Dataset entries
★ ★ ★

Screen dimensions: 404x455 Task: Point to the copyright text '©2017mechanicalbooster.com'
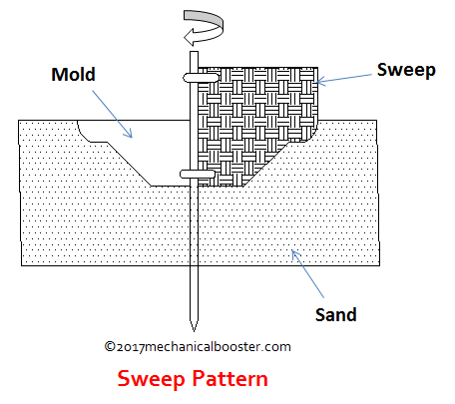click(x=197, y=347)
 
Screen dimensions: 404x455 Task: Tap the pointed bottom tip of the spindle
click(x=194, y=325)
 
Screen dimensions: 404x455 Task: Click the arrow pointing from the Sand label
click(x=305, y=269)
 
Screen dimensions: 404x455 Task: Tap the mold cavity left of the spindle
click(x=150, y=150)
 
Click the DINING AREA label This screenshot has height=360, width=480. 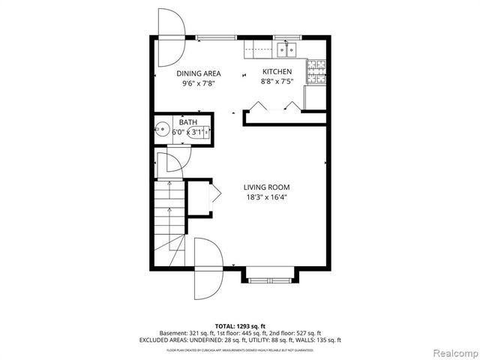click(x=199, y=74)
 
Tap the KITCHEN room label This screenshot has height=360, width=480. click(x=276, y=72)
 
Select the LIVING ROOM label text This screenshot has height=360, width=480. click(x=266, y=188)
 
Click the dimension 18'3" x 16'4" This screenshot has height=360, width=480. click(x=266, y=198)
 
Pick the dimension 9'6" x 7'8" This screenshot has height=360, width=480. click(x=199, y=83)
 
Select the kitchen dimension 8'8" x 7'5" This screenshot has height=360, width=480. click(x=276, y=82)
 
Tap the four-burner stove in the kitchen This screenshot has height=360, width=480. click(x=317, y=70)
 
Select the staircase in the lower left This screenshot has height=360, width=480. click(x=168, y=218)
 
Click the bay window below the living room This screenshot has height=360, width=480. click(x=271, y=275)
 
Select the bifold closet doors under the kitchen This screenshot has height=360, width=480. click(x=274, y=110)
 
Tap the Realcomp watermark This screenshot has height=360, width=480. click(x=453, y=351)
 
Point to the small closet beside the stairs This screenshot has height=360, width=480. click(x=201, y=197)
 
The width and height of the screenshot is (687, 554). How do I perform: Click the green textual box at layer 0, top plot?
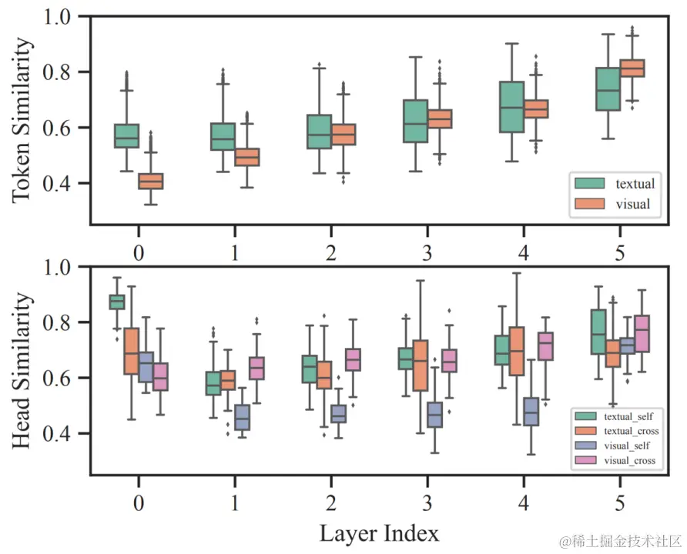point(126,135)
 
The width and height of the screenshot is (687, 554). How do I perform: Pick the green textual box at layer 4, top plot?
point(511,107)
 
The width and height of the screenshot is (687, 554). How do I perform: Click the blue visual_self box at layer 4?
point(531,412)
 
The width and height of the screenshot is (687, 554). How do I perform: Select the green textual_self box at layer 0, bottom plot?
point(117,302)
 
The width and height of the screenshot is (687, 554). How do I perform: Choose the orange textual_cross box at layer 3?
point(421,365)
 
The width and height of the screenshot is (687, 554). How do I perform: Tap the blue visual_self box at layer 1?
point(242,417)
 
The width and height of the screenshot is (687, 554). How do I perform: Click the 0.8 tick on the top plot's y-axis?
point(65,72)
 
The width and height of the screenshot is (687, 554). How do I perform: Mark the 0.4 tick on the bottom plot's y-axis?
point(65,434)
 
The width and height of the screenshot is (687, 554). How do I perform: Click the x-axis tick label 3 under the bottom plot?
point(427,503)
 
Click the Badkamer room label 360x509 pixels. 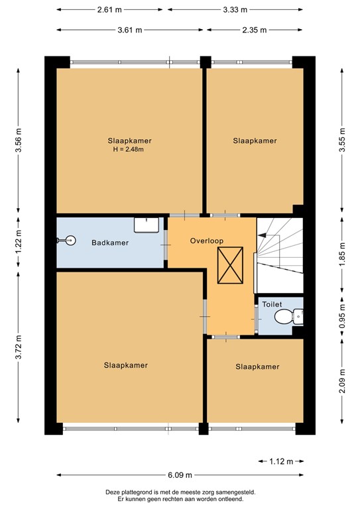[110, 243]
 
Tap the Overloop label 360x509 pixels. [207, 241]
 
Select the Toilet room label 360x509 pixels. [272, 304]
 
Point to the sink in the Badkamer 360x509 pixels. [147, 225]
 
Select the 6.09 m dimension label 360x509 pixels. [180, 475]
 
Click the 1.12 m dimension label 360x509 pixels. [281, 461]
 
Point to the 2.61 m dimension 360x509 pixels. [109, 10]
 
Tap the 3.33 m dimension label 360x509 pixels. [235, 10]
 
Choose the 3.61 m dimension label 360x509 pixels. [130, 30]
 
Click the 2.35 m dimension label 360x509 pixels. [255, 30]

★ ★ ★

## Task goal
How many lines in the listing above contain the string "spindle"? Reply with the number only.

## Worked solution
2